Nobody speaks, though, and Draco feels a sudden surge of pride that he can still rile Potter after all this time, that he can get Potter's blood pounding in a way he never could much at school, and all because of love. There's a not very gentle push at the small of his back, and Draco almost stumbles while the Aurors break formation and start striding off in file, with their prisoner and trophy in the middle.

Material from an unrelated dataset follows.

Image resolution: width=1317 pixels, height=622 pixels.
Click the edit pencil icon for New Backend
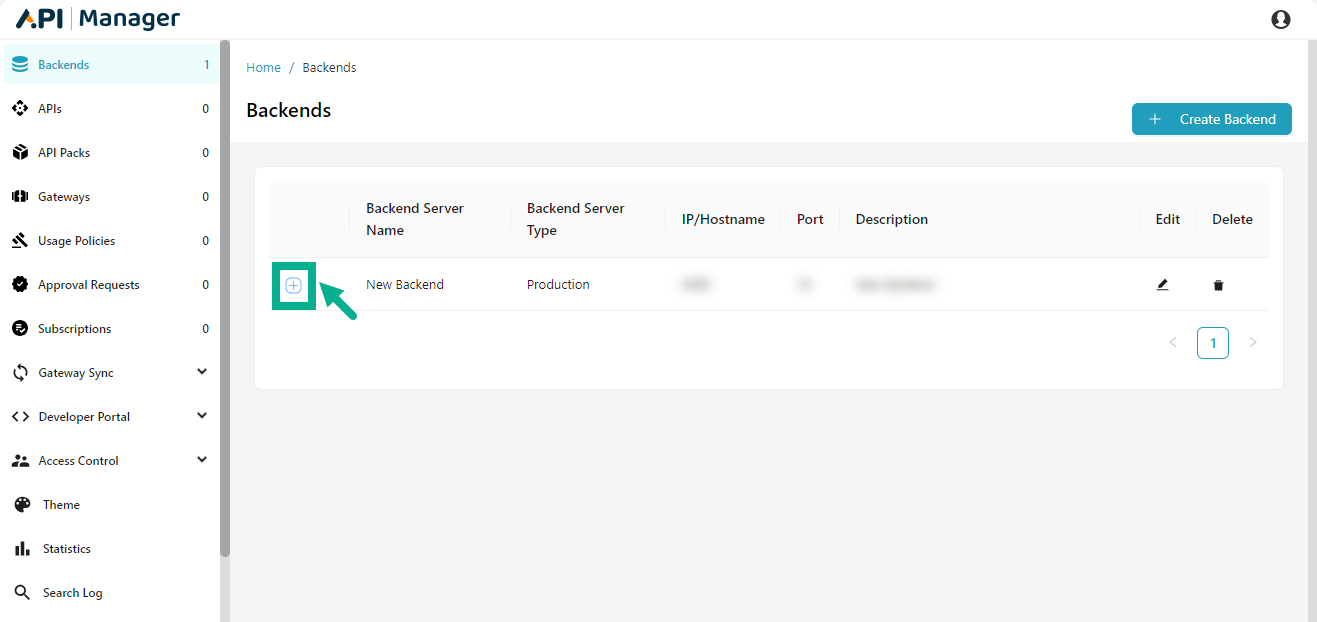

He's being lead away to the slaughter, to a small dim cell and a glass of hemlock, as all great men are, and Draco recognises his greatness because they want him dead and he finally is a threat. That is the way his father died; this is the way he will die. The book in Potter's pocket is his confession, although he doesn't regard it as such, and when asked to recant, he will refuse, proud and stiff and smug because Draco Malfoy has betrayed every cause, forsaken every belief, broken every trust ever placed in him save this one. He broke Harry's heart, and his own in the process; fled the final battle because he didn't want to die, but now he shall stay true to this last great hope, because even Draco has to believe in something, and these beliefs give him power, and Draco has never wanted to be too weak to accept power, and it is far easier to stay true when you are the only one left.